> QUÉ TRABAJAR:
**1)** Indica qué podrían representar el Vino nuevo y los Odres nuevos según el comentario sobre la Liturgia de la Palabra.
**2)** Explica cómo muestra el comentario sobre la Liturgia de la Palabra que los Odres viejos no resisten el Vino nuevo.

> TEXTO PROPORCIONADO:
-*-

Apologética en la Liturgia de la Palabra
Viernes, XXII Semana del Tiempo Ordinario. Ciclo B.
Lecturas del día: Col 1,15–20; Salmo 99, 2–5; Lc 5, 33–39.
Comentario:
Muchas ventanas de formación para la defensa y anuncio de la fe verdadera se nos presentan hoy en la Palabra de Dios.
El Vino nuevo y los Odres nuevos, en contraposición de los Vinos y los Odres viejos, podrían representar a Jesucristo y la Iglesia que fundó; y, los segundos, a la antigua Alianza con su Ley mosaica y la vieja institución sacerdotal del sacerdocio levítico.
Los Odres viejos no resisten el Vino nuevo
Eso se ve a menudo en los libros sagrados, cuando los doctores de la ley, los fariseos y escribas, estallaban de ira contra Jesucristo o sus discípulos por cualquier obra de bien que dijeran o hicieran, al punto que orquestaron calumnias, persecuciones y juicios amañados para condenarlos a muerte. Decir Odres viejos puede representar también la agonía de todo el compendio de prescripciones y cláusulas a las que vivía encadenado el pueblo de Israel, y de las cuales Cristo vino a liberarnos con su Sacrificio Santo en la cruz y su Resurrección (cf. Rm 7, 1-7; Col 2, 14; 2Cor 3, 3-18; Ef 2, 15).
¿A Vino nuevo, Odres nuevos?

-*-

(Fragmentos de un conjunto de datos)

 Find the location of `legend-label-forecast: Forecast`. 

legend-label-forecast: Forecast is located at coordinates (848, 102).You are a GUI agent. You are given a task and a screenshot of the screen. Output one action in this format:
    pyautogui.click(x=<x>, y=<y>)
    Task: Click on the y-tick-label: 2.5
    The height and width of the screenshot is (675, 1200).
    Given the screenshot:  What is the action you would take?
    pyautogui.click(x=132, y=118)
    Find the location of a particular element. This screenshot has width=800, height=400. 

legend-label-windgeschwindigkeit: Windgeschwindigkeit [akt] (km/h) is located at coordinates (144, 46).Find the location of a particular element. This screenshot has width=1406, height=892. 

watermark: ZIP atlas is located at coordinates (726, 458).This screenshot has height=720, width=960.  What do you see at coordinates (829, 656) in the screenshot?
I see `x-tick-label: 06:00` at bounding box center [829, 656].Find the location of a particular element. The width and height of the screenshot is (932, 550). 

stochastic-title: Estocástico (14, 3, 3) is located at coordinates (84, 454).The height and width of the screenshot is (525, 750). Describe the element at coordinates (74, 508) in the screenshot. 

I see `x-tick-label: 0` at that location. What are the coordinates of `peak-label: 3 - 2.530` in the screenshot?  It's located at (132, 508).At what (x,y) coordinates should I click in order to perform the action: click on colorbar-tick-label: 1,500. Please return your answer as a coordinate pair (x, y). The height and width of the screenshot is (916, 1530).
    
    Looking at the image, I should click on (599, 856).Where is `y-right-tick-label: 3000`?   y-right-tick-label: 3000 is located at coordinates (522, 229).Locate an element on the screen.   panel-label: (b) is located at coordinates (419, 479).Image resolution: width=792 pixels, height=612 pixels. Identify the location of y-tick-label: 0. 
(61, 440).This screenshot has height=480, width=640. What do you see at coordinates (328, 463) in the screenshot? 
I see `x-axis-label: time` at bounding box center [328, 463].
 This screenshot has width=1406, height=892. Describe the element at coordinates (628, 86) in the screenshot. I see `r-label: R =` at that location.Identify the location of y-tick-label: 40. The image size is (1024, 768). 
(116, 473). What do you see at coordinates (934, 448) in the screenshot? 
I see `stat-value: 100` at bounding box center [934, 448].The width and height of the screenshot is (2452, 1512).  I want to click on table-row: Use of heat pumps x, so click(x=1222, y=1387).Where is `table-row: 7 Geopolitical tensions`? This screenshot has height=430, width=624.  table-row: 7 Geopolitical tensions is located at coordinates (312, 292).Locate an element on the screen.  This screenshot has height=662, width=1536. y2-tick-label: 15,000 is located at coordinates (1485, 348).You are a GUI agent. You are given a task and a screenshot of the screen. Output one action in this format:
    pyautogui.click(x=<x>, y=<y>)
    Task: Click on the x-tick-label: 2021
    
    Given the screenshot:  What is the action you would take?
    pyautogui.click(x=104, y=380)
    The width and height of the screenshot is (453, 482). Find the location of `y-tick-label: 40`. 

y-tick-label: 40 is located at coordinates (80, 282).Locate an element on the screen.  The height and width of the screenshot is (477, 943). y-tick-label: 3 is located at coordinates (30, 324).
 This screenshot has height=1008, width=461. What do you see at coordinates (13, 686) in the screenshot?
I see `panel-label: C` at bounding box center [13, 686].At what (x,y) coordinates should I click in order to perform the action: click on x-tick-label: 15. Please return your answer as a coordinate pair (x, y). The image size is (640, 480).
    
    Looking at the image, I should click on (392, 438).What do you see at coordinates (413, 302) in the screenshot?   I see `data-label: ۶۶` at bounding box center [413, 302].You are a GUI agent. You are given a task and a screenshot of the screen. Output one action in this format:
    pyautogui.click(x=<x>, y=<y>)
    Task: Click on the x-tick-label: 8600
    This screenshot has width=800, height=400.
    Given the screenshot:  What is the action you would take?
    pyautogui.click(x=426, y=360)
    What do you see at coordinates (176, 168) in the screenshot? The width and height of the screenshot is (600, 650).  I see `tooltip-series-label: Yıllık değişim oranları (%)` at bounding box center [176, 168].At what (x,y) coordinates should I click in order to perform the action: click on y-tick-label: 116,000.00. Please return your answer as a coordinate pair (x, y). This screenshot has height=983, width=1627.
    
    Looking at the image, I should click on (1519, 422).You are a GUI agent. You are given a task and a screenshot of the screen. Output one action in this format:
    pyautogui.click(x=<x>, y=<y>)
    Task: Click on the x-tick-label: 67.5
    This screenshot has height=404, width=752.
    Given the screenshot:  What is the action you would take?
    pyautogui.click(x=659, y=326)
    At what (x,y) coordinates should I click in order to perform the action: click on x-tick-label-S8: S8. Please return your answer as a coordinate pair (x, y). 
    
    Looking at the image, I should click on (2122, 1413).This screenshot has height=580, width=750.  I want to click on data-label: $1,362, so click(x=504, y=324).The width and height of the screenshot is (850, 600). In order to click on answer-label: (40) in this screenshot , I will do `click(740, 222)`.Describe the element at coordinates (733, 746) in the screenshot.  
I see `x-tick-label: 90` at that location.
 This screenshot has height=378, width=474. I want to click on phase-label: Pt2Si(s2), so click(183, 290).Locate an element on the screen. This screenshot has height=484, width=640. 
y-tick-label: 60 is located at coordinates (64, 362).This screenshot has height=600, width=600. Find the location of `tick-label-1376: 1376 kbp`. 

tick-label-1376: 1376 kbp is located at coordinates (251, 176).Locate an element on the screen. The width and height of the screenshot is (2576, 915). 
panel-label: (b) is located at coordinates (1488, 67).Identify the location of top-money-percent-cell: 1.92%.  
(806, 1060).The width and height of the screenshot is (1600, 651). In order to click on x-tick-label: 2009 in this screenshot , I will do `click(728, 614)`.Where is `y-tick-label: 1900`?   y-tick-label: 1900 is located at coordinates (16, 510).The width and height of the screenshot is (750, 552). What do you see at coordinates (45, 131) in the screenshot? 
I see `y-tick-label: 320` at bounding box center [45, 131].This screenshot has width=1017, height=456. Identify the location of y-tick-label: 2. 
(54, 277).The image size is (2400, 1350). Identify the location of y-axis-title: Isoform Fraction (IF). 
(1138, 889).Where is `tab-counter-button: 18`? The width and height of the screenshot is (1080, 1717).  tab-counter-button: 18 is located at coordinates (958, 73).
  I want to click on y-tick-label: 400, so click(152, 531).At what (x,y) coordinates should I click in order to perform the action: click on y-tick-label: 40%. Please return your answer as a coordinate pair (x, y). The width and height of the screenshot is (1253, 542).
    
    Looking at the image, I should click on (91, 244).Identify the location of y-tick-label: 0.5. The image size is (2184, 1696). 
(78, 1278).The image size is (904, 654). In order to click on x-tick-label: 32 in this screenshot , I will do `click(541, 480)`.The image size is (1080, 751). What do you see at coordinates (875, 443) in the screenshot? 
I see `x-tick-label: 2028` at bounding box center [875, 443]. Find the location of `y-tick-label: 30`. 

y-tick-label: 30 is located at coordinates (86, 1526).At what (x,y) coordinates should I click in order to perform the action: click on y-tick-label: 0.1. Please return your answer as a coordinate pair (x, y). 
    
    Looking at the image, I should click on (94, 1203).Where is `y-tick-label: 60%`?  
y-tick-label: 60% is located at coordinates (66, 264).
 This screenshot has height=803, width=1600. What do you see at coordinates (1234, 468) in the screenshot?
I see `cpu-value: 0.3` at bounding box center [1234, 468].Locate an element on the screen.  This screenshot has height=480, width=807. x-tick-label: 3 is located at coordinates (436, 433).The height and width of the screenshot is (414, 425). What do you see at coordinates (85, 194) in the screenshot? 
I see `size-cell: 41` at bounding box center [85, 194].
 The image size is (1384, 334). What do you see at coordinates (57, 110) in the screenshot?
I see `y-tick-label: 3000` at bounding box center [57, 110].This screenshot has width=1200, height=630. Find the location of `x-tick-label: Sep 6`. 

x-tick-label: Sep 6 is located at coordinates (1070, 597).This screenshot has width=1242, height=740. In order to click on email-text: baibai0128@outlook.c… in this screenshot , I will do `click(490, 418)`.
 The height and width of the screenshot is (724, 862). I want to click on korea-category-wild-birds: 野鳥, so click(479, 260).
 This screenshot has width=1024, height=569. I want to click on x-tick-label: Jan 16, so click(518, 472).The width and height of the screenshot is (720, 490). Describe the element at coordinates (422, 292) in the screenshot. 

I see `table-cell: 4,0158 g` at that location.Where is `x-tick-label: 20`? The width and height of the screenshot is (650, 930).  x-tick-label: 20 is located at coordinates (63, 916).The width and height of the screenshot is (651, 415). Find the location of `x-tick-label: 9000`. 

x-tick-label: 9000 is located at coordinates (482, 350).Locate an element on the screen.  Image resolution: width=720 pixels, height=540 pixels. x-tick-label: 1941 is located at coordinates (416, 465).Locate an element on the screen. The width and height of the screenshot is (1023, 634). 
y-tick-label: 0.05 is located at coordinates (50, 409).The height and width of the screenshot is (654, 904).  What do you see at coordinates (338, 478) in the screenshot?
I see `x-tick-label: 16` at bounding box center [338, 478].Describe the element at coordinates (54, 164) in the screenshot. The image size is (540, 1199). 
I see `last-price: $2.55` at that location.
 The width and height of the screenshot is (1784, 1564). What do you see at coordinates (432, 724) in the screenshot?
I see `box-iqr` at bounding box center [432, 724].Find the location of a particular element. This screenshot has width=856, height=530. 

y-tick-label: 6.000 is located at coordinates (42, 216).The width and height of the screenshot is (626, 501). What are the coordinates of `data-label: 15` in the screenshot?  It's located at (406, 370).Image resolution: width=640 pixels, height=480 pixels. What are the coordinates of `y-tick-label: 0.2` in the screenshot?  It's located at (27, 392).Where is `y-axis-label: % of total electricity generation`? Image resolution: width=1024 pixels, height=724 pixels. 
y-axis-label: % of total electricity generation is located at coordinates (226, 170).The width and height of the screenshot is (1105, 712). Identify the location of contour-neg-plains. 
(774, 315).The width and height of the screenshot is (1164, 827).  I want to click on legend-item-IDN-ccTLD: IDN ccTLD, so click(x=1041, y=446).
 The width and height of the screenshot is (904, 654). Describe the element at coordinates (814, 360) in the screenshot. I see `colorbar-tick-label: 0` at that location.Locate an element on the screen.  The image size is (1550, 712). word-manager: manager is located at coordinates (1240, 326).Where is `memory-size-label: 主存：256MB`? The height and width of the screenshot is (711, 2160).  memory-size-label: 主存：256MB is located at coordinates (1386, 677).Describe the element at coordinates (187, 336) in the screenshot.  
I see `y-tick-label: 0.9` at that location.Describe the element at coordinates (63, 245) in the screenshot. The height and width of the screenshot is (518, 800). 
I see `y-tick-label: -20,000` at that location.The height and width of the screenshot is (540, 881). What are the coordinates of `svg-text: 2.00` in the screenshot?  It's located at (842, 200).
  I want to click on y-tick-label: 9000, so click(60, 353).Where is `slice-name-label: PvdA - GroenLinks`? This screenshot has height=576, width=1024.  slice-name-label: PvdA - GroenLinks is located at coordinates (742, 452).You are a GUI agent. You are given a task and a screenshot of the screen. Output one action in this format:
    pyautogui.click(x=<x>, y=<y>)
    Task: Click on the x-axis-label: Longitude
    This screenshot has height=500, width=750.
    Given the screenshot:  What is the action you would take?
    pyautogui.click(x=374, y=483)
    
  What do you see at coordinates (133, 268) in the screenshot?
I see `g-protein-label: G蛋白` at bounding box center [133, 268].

-*-

> SOLUCIONES:
**1)** Podrían representar a Jesucristo y la Iglesia que fundó.

**2)** Se ve en los libros sagrados, cuando los doctores de la ley, los fariseos y escribas estallaban de ira contra Jesucristo o sus discípulos por cualquier obra de bien que dijeran o hicieran. Llegaron al punto de orquestar calumnias, persecuciones y juicios amañados para condenarlos a muerte.